Your objective: Report back each line of the records that contains the string "width".

Data under study:
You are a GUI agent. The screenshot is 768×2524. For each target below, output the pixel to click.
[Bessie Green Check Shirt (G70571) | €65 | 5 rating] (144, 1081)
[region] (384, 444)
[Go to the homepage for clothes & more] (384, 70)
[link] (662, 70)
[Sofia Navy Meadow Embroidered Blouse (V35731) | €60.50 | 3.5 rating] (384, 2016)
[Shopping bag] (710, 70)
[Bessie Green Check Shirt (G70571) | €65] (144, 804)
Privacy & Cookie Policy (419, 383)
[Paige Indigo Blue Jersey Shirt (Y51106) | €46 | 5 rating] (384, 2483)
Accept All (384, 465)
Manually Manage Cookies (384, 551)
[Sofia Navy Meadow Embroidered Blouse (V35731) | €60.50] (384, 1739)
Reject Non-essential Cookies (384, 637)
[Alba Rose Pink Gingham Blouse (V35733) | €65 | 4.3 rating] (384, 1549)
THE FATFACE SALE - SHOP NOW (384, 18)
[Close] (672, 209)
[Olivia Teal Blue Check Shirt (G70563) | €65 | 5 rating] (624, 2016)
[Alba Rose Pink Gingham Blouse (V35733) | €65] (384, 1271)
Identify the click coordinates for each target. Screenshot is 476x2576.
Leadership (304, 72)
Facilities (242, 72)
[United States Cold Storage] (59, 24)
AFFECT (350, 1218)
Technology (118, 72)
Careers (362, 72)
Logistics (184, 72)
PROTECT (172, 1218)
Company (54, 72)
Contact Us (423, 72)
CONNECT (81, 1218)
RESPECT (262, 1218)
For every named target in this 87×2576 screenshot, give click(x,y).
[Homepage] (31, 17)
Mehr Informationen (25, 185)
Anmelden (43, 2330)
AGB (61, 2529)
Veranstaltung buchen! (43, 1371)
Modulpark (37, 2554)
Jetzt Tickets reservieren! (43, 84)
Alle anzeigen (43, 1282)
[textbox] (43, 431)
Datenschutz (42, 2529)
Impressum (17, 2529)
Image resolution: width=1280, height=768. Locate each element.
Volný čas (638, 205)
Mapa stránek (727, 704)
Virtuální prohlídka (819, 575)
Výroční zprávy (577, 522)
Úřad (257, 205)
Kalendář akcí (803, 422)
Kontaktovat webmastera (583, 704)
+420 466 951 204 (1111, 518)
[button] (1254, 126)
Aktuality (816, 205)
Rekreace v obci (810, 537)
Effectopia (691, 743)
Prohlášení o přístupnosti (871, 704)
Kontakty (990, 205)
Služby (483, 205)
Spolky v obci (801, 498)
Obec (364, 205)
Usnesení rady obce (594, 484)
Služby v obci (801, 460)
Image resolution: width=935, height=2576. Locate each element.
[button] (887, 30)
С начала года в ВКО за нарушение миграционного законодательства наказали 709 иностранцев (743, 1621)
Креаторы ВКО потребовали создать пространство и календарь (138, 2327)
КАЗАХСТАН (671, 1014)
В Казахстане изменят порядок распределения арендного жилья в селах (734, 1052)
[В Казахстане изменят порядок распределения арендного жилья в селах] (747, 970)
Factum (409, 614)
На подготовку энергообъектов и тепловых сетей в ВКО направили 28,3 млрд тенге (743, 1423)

Result for this task:
Image resolution: width=1280, height=768. Locate each element.
Image resolution: width=935, height=2576. Locate each element.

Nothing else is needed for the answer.